I’m in Denver for the 2014 March Meeting of the American Physical Society. It’s the biggest annual gathering of physicists in the US.
As a researcher in biophysics, I’m excited every year to see more and biological physics talks. The biggest theme I saw from these talks was the use of physics equations from completely different situations (eg. percolation phase transitions, information theory) applied in interesting ways to biological systems. Here are some highlights from the talks I attended on the first day:
The session started right at 8 am, and the presenter remarked somewhat amusingly that it might be “the first phase transition of the meeting.” The irony is that the concept of a phase transition is so common in physics, and he was applying to a model of epidemiology. In fact, the main idea of his talk was the use of percolation theory to explain the spread of disease through a network of acquaintances.
This talk elaborated on an idea I am using in my own research, that there can be hysteresis in the population dynamics of a species (like pack hunters) in which the probability of each individual to survive is better when there is at least a minimum number present. Below this threshold, they are doomed to collapse. There are some signals that a collapse is near – when fluctuations become bigger and take longer to recover from. This is a prediction of dynamical systems, a fold bifurcation.

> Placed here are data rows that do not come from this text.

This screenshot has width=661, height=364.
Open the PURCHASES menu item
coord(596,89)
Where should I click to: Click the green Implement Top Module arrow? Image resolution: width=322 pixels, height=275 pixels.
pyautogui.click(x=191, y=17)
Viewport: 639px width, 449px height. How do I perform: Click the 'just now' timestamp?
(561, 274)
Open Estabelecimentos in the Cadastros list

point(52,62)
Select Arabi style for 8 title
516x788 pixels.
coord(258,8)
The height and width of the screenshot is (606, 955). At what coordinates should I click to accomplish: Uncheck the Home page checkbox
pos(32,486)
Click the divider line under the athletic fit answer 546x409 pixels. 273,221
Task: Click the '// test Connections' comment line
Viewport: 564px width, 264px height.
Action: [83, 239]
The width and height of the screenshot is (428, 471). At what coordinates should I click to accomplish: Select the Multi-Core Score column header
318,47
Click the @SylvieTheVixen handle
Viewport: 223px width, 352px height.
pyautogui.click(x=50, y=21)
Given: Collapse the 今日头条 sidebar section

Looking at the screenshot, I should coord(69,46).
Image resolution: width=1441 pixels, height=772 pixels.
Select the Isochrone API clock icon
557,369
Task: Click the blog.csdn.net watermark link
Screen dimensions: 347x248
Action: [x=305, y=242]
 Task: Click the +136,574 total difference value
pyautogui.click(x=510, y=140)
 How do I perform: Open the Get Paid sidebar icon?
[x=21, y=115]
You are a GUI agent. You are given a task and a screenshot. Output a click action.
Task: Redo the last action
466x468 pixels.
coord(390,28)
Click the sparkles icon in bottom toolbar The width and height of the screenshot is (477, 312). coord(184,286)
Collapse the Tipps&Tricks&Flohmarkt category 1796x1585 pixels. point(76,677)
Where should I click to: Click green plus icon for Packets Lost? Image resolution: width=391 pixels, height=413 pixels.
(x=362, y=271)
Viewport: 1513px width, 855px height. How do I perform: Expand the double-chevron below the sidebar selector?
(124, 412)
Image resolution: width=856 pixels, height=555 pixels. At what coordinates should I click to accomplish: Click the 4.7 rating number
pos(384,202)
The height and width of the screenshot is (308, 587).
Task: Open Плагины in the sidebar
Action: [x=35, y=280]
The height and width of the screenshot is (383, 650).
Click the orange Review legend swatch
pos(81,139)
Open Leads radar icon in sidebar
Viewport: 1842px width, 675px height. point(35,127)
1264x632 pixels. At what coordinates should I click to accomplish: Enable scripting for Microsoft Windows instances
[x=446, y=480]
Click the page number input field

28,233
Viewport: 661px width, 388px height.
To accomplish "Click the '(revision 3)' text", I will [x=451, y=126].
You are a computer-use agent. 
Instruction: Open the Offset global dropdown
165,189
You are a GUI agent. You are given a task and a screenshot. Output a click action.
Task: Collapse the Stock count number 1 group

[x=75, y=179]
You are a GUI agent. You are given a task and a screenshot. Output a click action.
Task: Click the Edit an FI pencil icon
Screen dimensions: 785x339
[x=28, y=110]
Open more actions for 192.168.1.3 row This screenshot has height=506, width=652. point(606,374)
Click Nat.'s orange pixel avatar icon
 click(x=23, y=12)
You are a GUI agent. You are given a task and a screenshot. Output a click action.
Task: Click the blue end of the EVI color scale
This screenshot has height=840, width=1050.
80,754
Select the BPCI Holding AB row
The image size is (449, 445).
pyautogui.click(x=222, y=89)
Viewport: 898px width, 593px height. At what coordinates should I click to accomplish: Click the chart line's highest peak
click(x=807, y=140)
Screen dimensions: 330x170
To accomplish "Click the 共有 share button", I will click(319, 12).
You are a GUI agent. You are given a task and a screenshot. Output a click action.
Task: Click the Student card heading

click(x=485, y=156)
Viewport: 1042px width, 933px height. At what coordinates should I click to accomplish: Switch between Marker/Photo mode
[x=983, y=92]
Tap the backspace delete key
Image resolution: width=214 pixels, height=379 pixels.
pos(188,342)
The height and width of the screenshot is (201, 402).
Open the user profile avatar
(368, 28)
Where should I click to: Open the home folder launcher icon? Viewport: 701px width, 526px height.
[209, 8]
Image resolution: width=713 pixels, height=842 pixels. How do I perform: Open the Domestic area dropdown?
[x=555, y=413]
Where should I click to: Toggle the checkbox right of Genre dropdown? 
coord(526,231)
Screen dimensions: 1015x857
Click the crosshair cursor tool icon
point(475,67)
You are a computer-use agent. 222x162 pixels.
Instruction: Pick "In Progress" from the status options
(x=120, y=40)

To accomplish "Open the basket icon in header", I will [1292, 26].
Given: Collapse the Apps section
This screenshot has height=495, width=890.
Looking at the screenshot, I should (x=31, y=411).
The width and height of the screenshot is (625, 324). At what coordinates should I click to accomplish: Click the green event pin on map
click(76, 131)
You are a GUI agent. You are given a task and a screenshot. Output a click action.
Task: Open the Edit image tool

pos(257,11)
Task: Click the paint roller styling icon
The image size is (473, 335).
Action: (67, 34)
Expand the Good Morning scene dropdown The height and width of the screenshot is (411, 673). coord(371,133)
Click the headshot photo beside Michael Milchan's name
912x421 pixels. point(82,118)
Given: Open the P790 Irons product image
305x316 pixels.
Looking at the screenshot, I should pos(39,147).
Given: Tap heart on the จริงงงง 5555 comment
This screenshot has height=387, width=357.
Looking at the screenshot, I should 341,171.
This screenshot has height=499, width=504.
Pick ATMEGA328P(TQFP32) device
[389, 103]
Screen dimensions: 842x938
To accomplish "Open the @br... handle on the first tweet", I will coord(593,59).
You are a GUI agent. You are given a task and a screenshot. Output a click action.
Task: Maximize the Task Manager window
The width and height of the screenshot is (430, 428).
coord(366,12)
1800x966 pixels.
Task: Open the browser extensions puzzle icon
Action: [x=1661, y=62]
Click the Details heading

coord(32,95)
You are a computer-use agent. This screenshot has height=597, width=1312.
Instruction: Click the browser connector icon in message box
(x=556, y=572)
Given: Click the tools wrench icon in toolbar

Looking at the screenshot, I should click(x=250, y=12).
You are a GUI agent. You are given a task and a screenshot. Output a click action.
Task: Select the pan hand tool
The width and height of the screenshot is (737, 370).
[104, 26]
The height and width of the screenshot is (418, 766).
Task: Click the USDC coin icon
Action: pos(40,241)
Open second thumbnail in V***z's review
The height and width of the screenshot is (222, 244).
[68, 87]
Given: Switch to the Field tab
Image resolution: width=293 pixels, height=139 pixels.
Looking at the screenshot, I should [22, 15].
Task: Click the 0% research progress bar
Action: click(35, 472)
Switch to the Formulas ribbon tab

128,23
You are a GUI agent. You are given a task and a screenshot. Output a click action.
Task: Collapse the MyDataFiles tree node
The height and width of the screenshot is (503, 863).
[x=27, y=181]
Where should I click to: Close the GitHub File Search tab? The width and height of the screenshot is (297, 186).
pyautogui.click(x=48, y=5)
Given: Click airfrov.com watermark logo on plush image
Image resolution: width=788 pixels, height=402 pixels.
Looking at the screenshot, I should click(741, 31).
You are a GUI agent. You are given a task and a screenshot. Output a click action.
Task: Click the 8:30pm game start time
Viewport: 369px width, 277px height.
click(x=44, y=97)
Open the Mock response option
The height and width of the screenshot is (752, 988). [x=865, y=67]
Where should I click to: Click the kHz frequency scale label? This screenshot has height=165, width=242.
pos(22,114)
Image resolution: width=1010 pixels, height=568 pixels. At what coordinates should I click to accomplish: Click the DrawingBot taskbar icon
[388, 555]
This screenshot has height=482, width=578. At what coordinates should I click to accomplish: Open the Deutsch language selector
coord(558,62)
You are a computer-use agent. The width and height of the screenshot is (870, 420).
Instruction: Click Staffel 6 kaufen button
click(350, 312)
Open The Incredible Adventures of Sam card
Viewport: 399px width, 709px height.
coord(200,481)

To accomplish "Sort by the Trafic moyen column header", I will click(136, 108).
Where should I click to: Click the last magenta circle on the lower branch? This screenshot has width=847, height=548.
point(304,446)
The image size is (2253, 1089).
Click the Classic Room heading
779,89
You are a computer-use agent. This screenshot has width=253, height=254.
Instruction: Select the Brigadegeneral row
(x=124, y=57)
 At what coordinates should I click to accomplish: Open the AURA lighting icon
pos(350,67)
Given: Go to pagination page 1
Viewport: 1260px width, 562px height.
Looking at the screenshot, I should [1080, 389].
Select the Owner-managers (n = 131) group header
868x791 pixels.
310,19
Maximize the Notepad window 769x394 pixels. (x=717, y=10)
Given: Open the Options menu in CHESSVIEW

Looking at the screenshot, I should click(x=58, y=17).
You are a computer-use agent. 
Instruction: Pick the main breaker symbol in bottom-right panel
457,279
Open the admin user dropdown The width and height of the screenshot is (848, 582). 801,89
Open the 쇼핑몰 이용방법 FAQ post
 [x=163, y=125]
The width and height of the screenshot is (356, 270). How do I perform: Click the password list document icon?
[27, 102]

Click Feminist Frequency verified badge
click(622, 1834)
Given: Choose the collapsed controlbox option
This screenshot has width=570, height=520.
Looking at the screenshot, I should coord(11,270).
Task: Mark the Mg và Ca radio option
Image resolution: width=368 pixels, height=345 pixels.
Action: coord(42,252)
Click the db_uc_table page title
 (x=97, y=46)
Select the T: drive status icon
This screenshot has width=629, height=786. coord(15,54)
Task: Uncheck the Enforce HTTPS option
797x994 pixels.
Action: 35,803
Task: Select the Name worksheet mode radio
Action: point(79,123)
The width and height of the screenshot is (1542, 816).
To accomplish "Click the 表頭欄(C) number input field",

I’m a big fan of the biophysics textbook The Physical Biology of the Cell, which just came out with a second edition. The author, Robert Phillips, gave an amazing talk about the classes he teaches at Caltech for mostly non-biology science majors. He contents that science majors are looking for testable hypotheses and organizing frameworks, not just a collection of facts. He had a list of “big ideas” for biology:
- The cell as the fundamental unit of life
- The gene as the unit of heredity
- Evolution over time by natural selection
- The universality of biochemistry in living things
He talked about having his students cross-breed mutant fruit-flies and then sequence their DNA. Overall, a very interesting approach towards making biology “harder” as a hard science.